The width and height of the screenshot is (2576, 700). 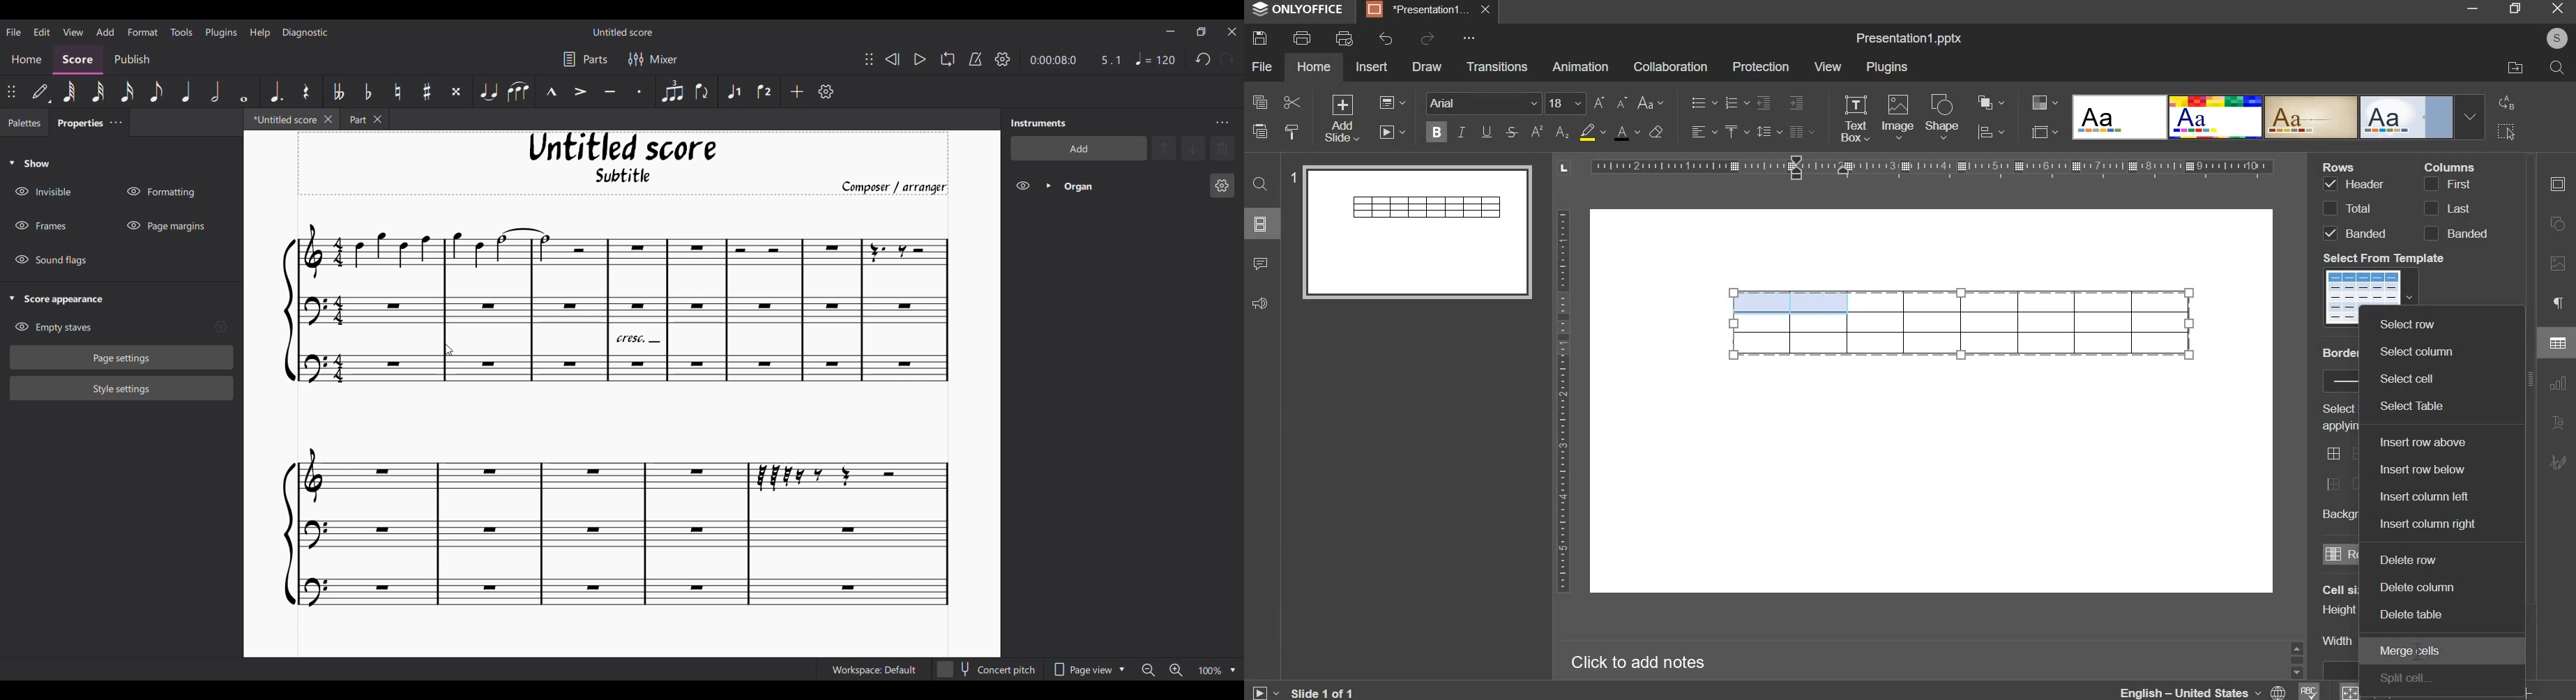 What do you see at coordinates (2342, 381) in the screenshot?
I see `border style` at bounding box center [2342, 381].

++++++

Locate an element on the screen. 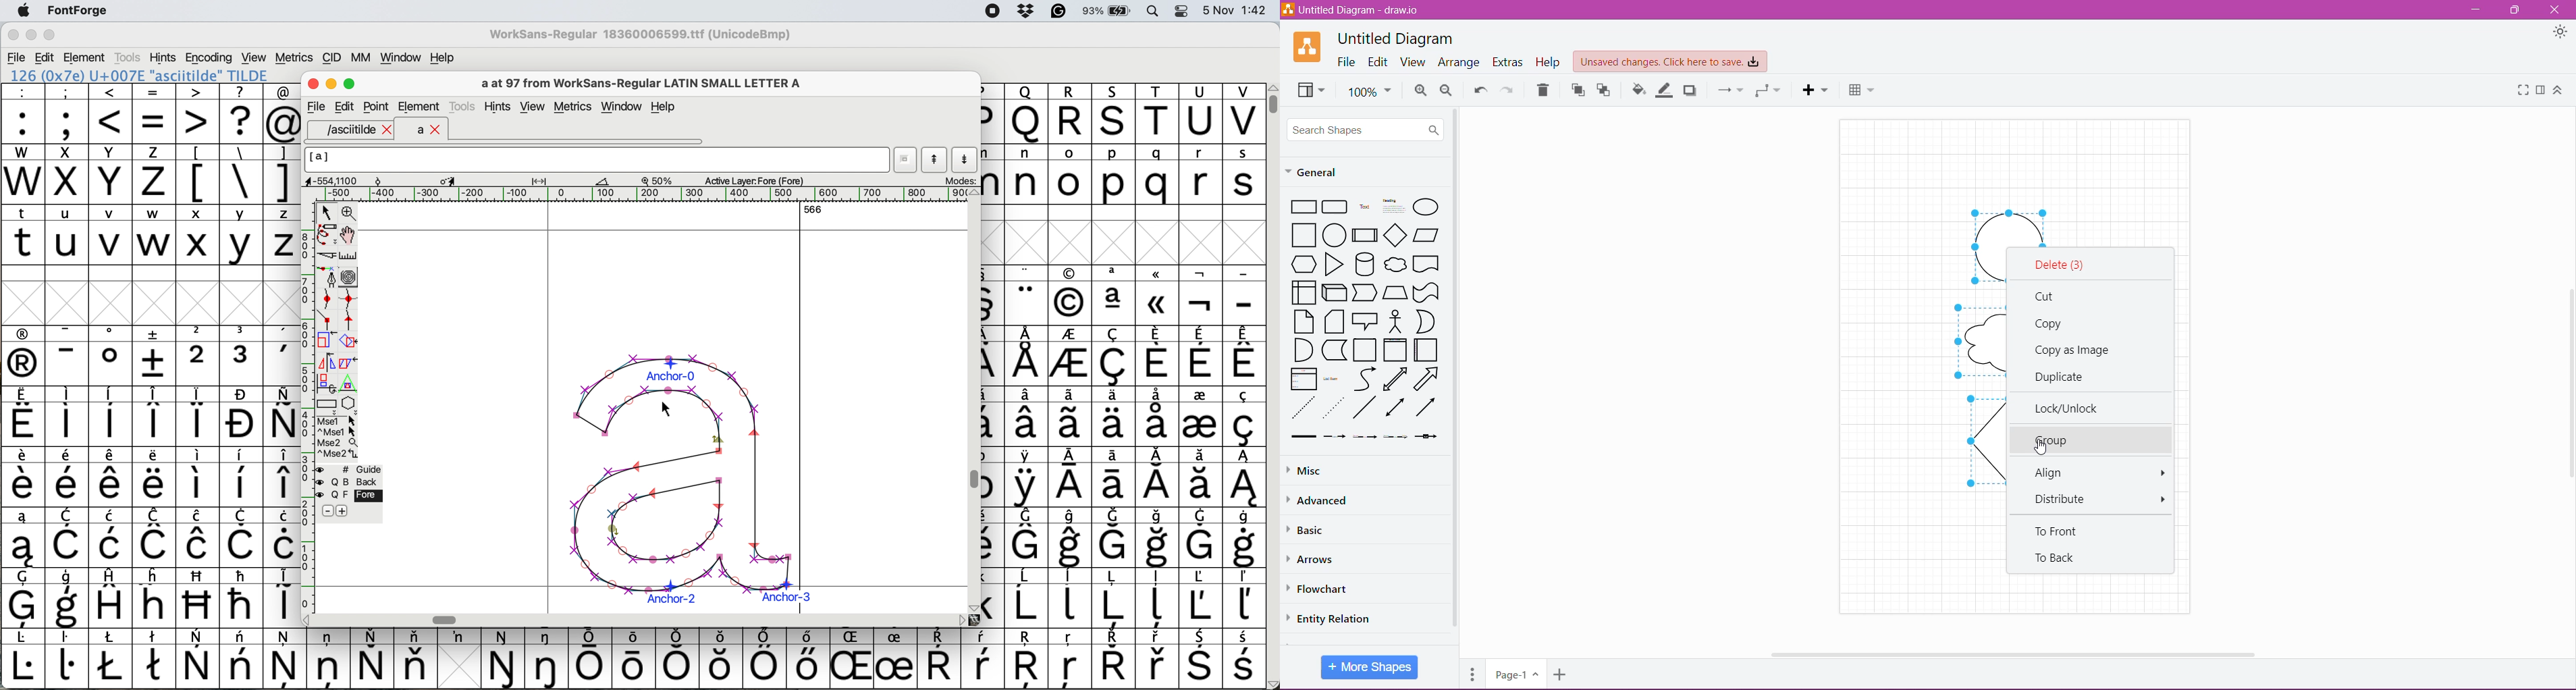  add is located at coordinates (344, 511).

++++++

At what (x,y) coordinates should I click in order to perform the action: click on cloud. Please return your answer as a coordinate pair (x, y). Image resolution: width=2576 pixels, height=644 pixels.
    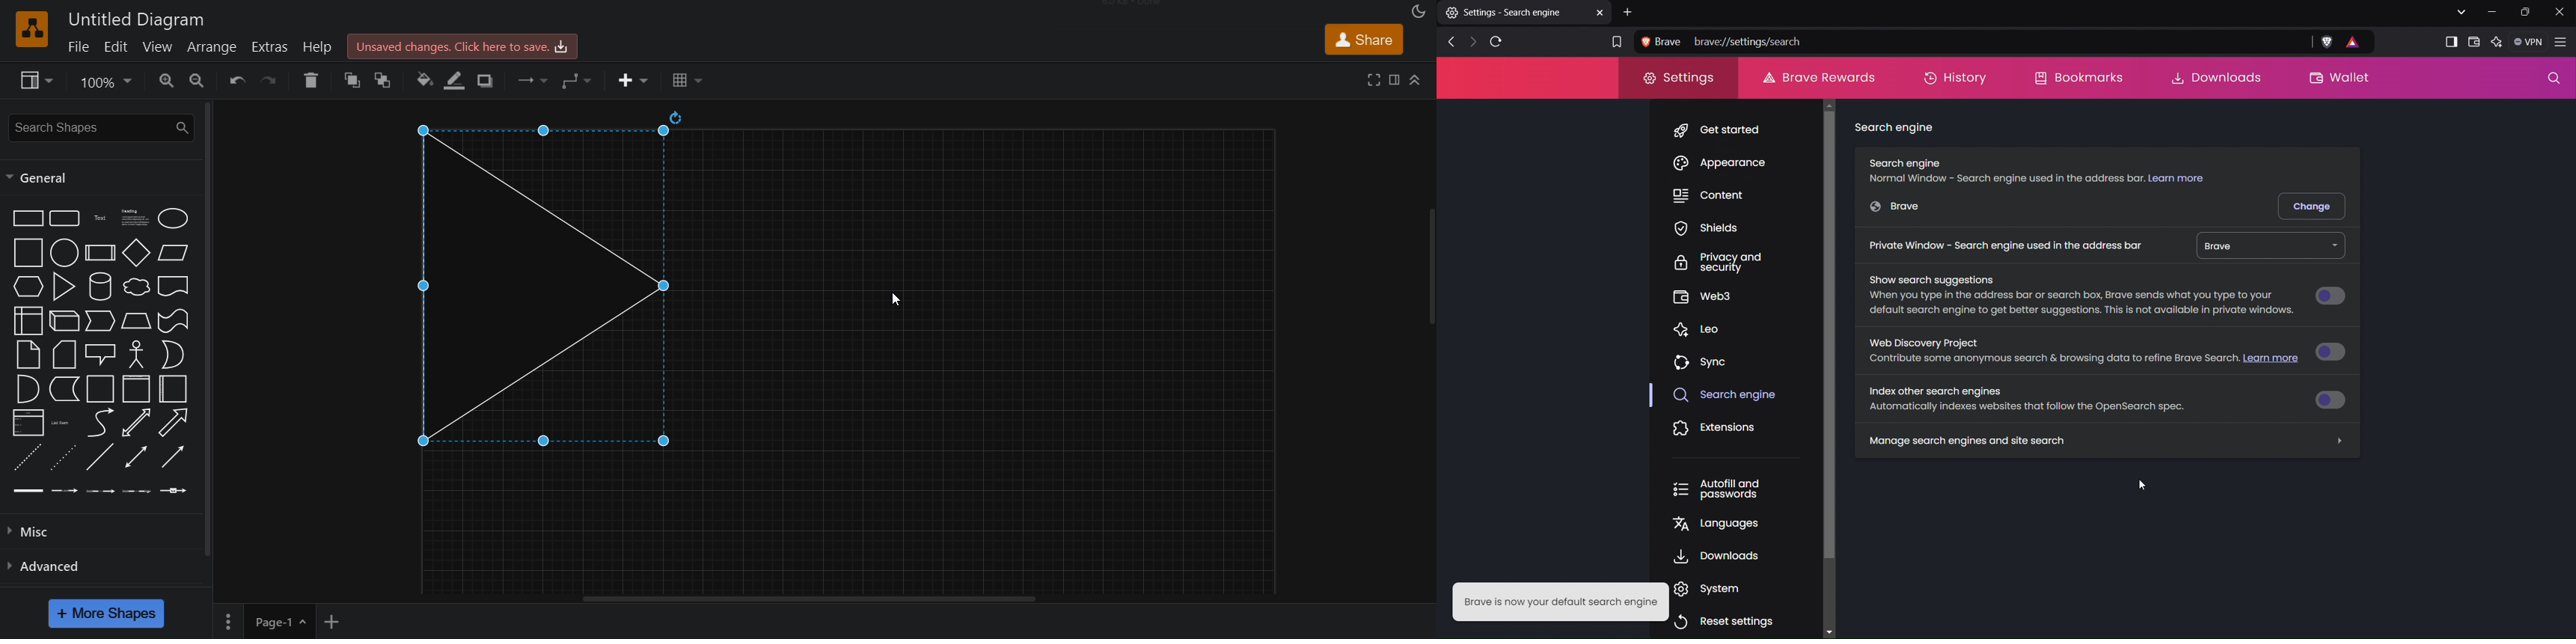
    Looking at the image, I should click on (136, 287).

++++++

▶ Stated problem
Rewrite the part of the material that opens with the line containing "At what (x,y)" and closes with the line containing "Looking at the", putting "sky" in place of "cloud" and changing nothing else. Leave the pictures out of your answer.

▶ Complete answer
At what (x,y) coordinates should I click in order to perform the action: click on sky. Please return your answer as a coordinate pair (x, y). Image resolution: width=2576 pixels, height=644 pixels.
    Looking at the image, I should click on (136, 287).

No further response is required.